Lifting light is a good idea for building general strength, fitness and conditioning. The more you lift, the stronger your muscles become. But if you really want to build lots of muscle mass, you have to lift hard and heavy.
It all comes down to the way that muscle growth works. Starting off with light weights is okay. But as you get deeper into your training plan, muscle fibers need more stimulation to invoke adaptation.
Muscle growth works on the principle of progressive overload. You have to be able to increase the amount of pressure muscles are under in order to encourage them to grow and adapt. And that means that, occasionally, you’ll need to go heavy.
Doing this safely and effectively, however, is always the challenge. You can put as many bumper plates on the bar as you like. But if there’s a problem with your form, you’ll wind up injuring yourself, potentially causing permanent damage.
In this post, therefore, we take a look at some of the ways that you can lift harder and heavier without overdoing. It’s all about patients, form, and timing. Remember, people who lift heavy (and in the right way) tend to experience greater improvements in their strength over time.
Get Smart With Your Fuel
Most people looking for strength and size believe that diet is important. And they’re right: what you eat makes a massive difference in your overall progress. But you need to get seriously smart with your fuel and take advantage of all the nutritional tools available to you if you want to progress in tandem with your training.

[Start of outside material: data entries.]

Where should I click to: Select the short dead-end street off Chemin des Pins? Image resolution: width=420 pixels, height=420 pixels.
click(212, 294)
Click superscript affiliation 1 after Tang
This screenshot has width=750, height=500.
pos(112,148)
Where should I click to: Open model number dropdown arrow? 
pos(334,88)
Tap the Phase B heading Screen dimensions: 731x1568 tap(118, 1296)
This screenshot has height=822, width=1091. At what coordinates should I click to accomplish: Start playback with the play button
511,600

Try to avoid the trap of eating boring bodybuilder meals. There is really no justification for it, and it is something that can quickly demotivate you and derail your efforts.

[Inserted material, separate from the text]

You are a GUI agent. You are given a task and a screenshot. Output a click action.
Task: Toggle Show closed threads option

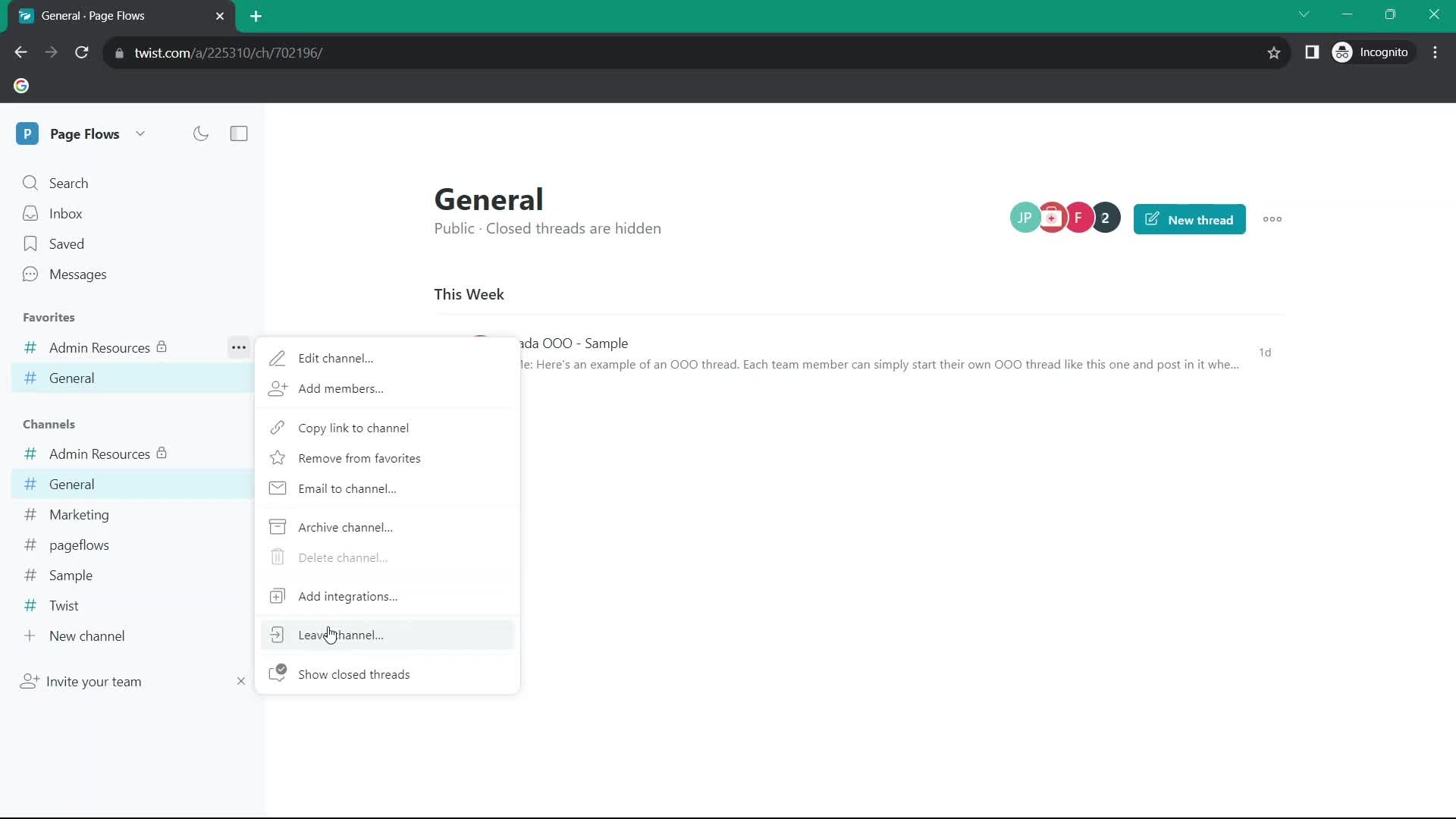coord(355,674)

It turns out that the range of extremely healthy foods is broad. In fact, virtually any food in its natural state offers profound health benefits. Herbs and spices are both kosher and an excellent way to add extra appeal to your meals.

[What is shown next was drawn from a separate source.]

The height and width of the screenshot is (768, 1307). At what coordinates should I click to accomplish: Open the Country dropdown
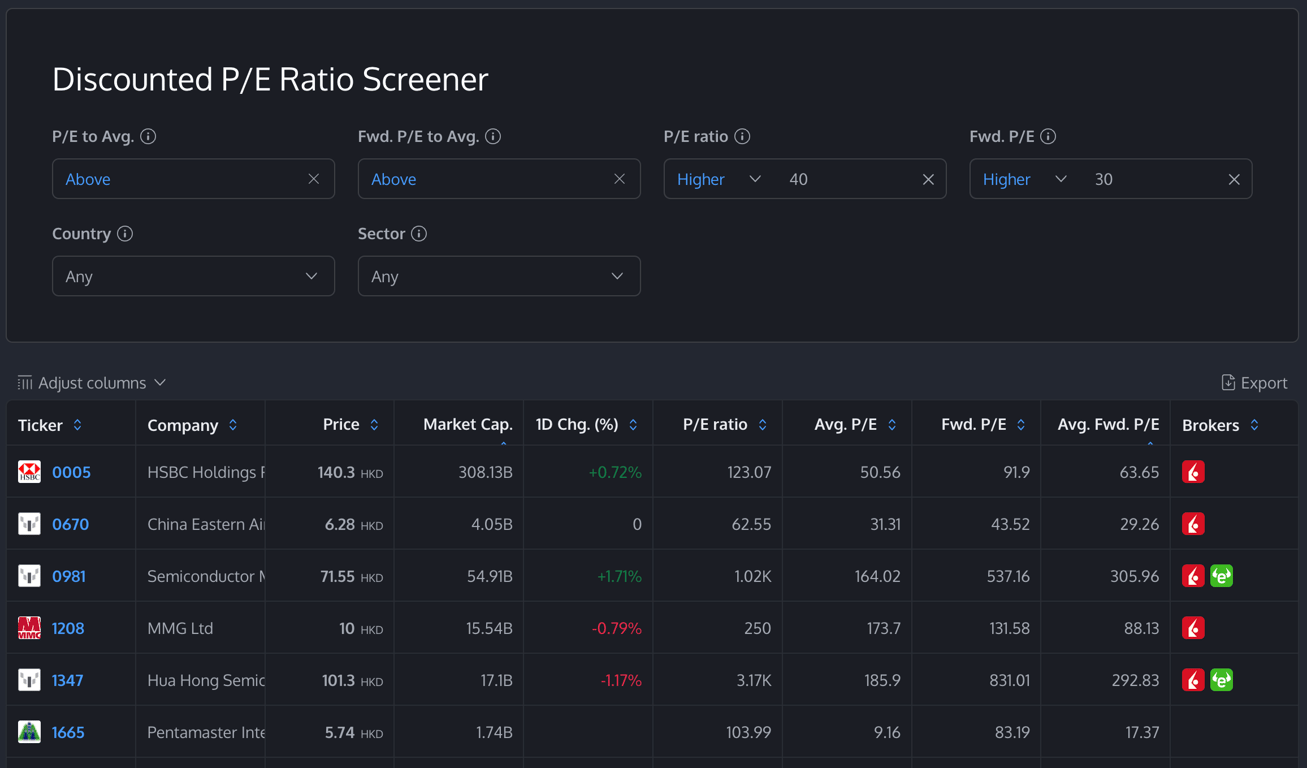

What’s more, many plants contain compounds that support recovery. Some reduce the onset of muscle soreness while others provide proteins to make your innards more flexible and elastic, reducing the chance of injury.
Use More Tension
We generally see tension as a bad thing. But when it comes to heavy weight training, it’s your best friend. It turns out that when you grip a bar more and clench your fist, you activate more of your nervous system and muscle fibers. This then sends signals to the body that you need to get stronger. Having a strong grip also improves your functional strength. For instance, it allows you to grip heavier deadlift bars.
You can also use tension when training your core. Keeping the abs and back flexor muscles under constant tension activates them more, increasing the overall response to training.
Train More Often
Sometimes you need to hit muscle groups more than once per week. Research shows that some muscles can begin to atrophy in as little as seven days. They begin to lose size, strength and vascularity, meaning that you can wind up back at square one if you’re on a weekly rotation.
Trying to hit muscles every three to four days is probably a better idea, with occasional longer breaks and “rest weeks.” This way, you can ensure that you are progressively overloading muscles and that they keep getting bigger. The biggest gains come on muscles that you overload regularly.
Make Time To Warm Up
Warming up isn’t popular in the bodybuilding and strength training community. Most of us just want to get into the bread and butter of our training. But it actually pays to warm up. That’s because it helps to release the muscles, lengthen them, and improve blood supply to them.
How you warm up depends on the equipment you have available. Hard rollers, foam balls and regular dynamic stretching can all work a treat. When you warm up, you both stretch the muscle and all the fat casing that surrounds it, allowing you to increase your range of motion.
Get Your Form Right
Perhaps the most important part of lifting harder and heavier is to get your form right – something we alluded to in the introduction. When you’re lifting more than 150 pounds, there’s a real risk of injury.
Whatever movement you do, you need to master it at lower weights first. This is particularly important for squats and deadlifts. Making errors on these moves can lead to serious injury.